Research is thus showing that trees and our connections to them and other natural kingdoms are far more important than we had ever imagined, which helps us understand the greater intelligence within the spiritual Tree of Life. She/He is the connector through the Shekinah, the Divine Presence, the Nurturer. And likewise, we as a species, whether of different cultures or races, are brought together through this element into Oneness as a Family of Light in the Name of the Adam Kadmon.

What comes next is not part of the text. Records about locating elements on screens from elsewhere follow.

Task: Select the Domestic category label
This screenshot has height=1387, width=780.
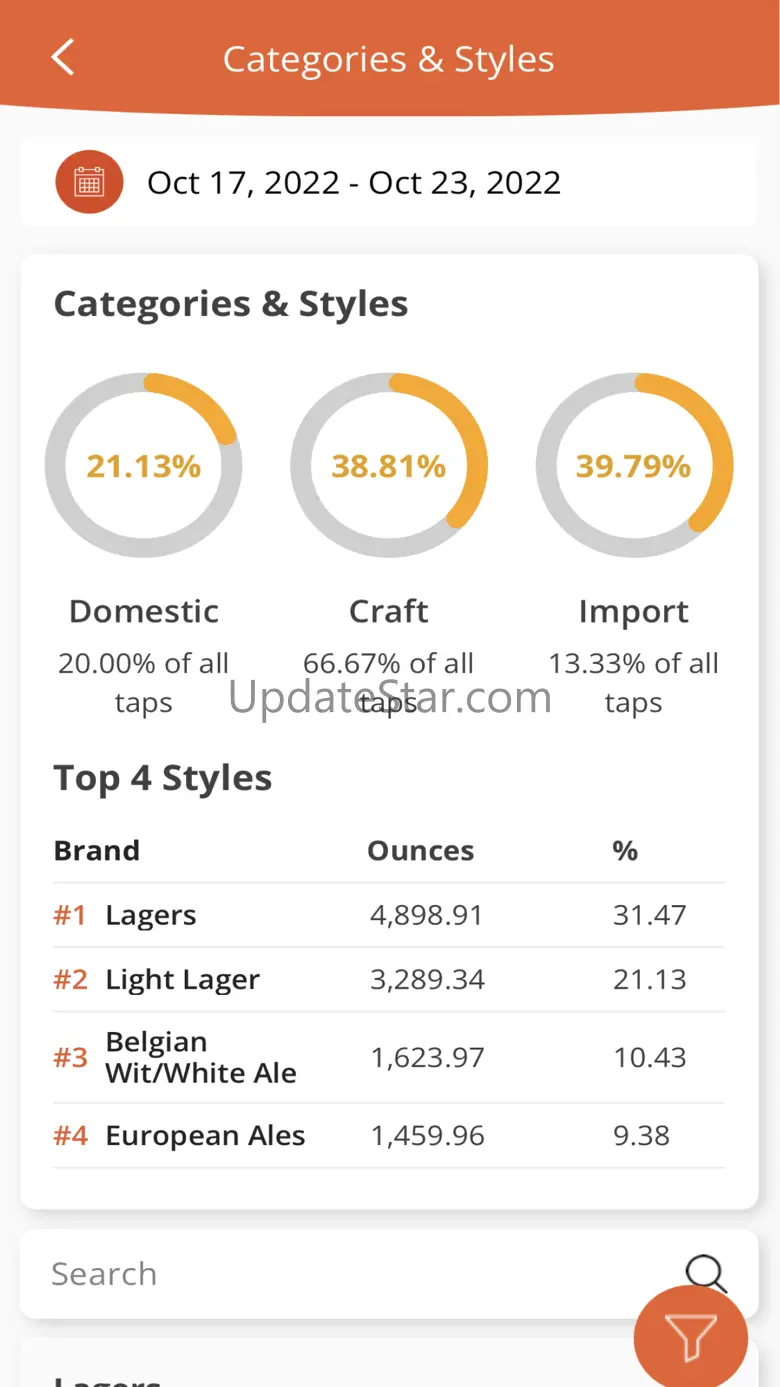Action: 143,611
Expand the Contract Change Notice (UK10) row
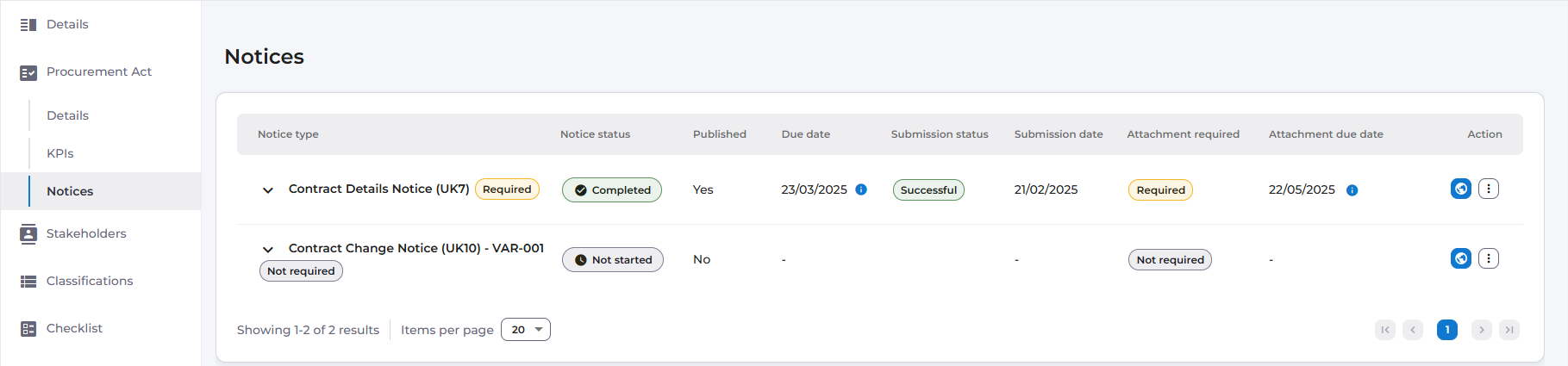 268,250
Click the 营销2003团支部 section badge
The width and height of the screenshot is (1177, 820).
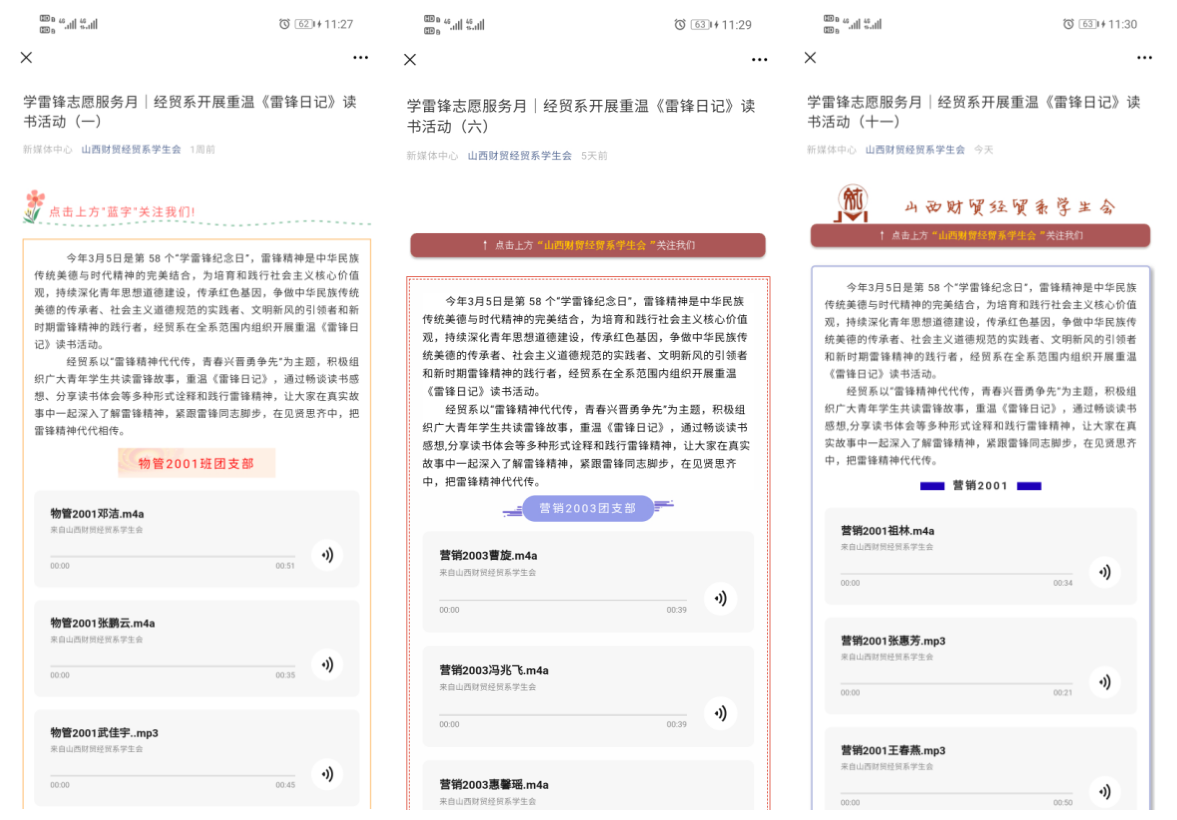[588, 508]
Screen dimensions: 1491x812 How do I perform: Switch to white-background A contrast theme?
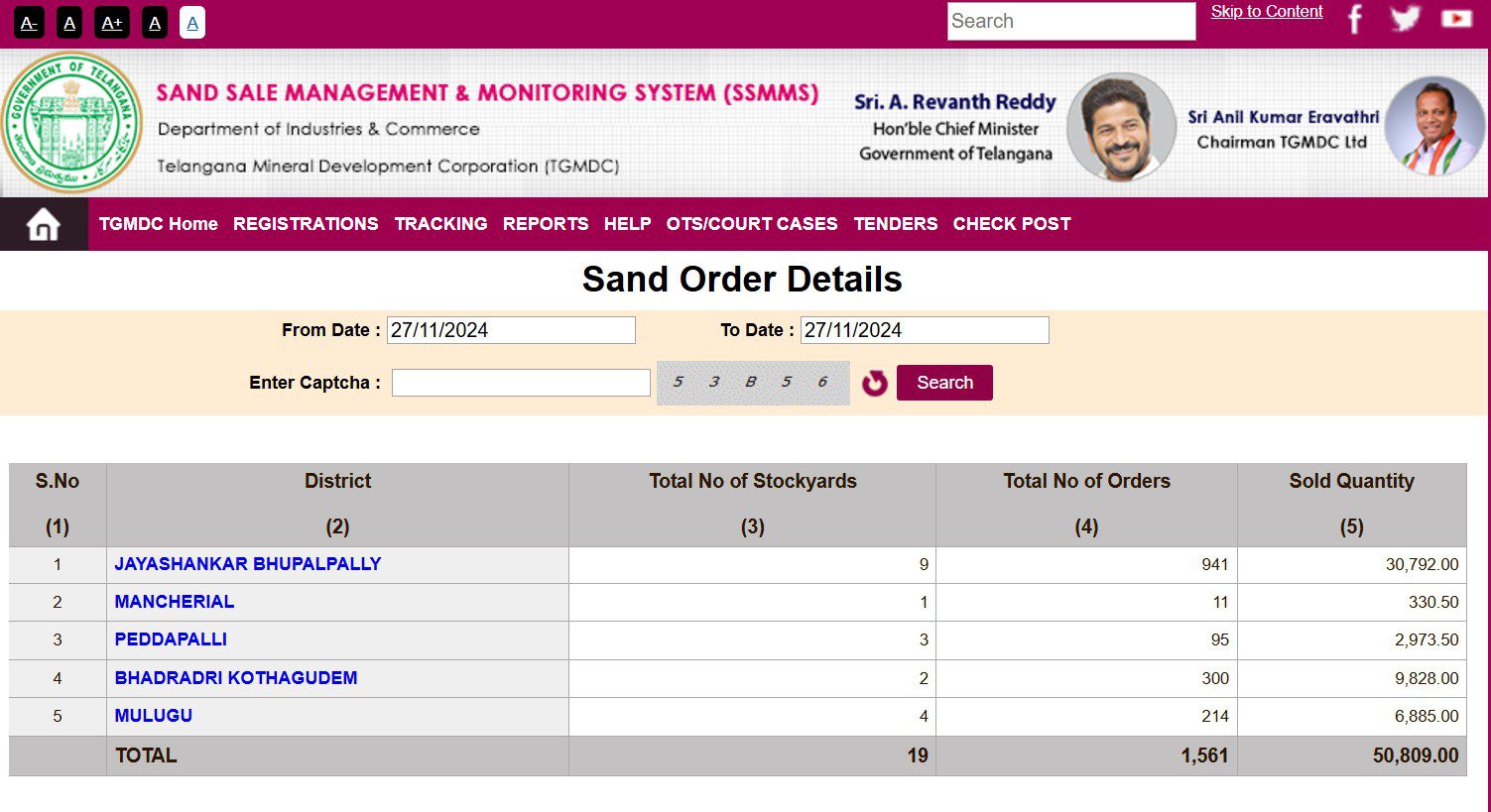[x=192, y=23]
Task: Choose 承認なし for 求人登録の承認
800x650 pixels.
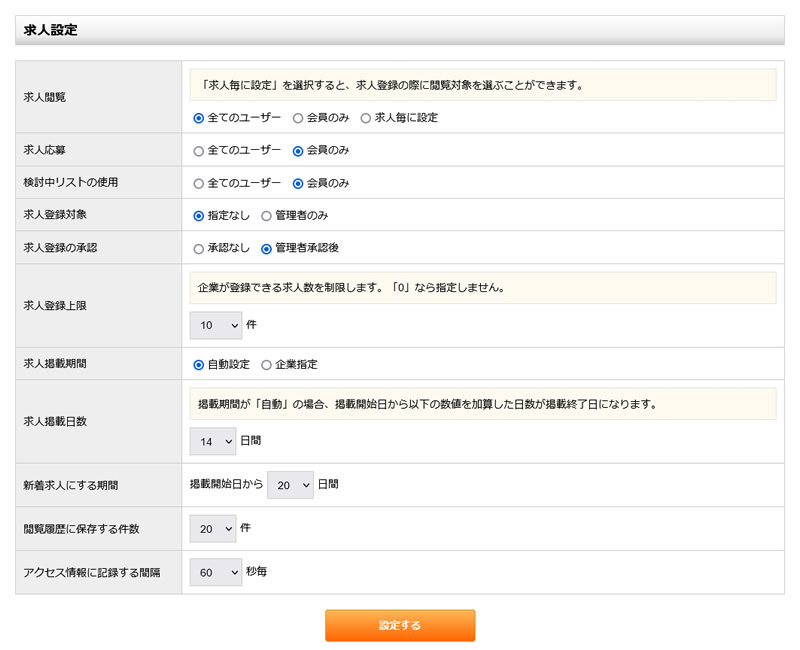Action: [x=198, y=249]

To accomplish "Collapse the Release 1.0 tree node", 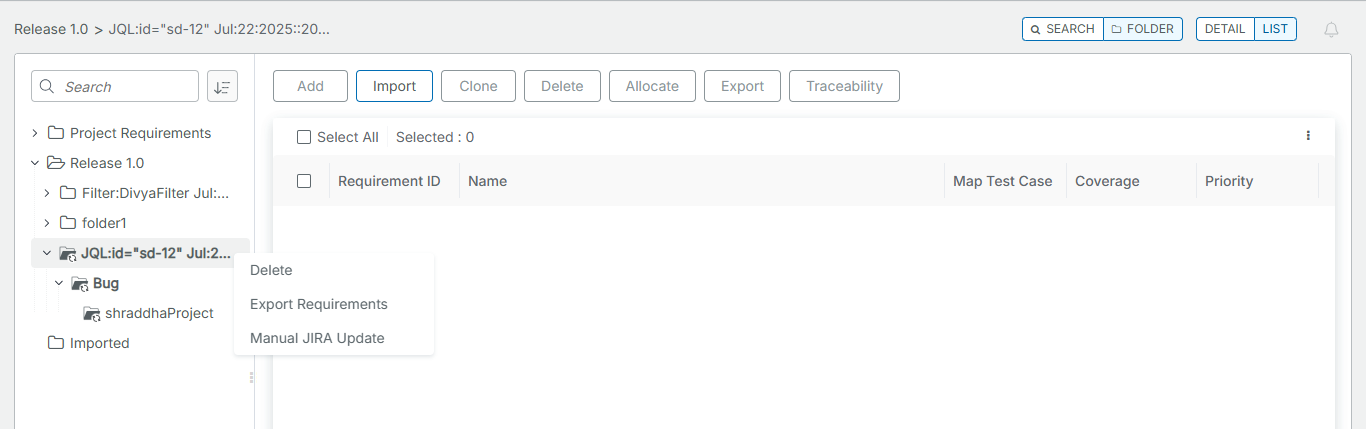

Although we, as the Adamic race, fell by eating from the Tree of Good and Evil, we await the transmutation of our beingness and the activation of the Tree of Knowledge into the Tree of Light and Life. This may start when we realize that we are ONE species of the Adam Kadmon, the Man of Light which opens us to the concept of the Mothering Spirit, the feminine aspect of the Divine Trinity. And we have the help from the Priesthood of Light, described in the Glossary of The Keys of Enoch® who are “’visible’ within every generation as a scattered brotherhood [sisterhood] of Light so as to permeate ‘the ‘Tree of the human race,’ with the anointing Power and the Light needed to reawaken and resurrect the righteous seed into the Light of the higher worlds.”
This Light was also exemplified in the bodhi tree, associated with enlightenment through the experience of the Buddha and the knowledge and goodness that he spread for all. Perhaps we are on the verge of Revelations 22:2 where the tree produces a fresh crop of fruit monthly and where its leaves are for the healing of all peoples on planet Earth.
Blessings in the Name of Kether Etz Chaim Jehu, as the greater Tree of Life descends upon our Crown Kether.
With Love and Blessings,
 Wohlleben, P. 2016 The Hidden Life of Trees: What They Feel, How They Communicate―Discoveries from A Secret World. William Collins
 Plevin, J. 2019. The Healing Magic of Forest Bathing. Finding Calm, Creativity and connection in the Natural World. Ten Speed Press Penguin Random House.
 Hurtak, J J. 1973/1976. The Book of Knoweldge: The Keys of Enoch. Academy for Future Science.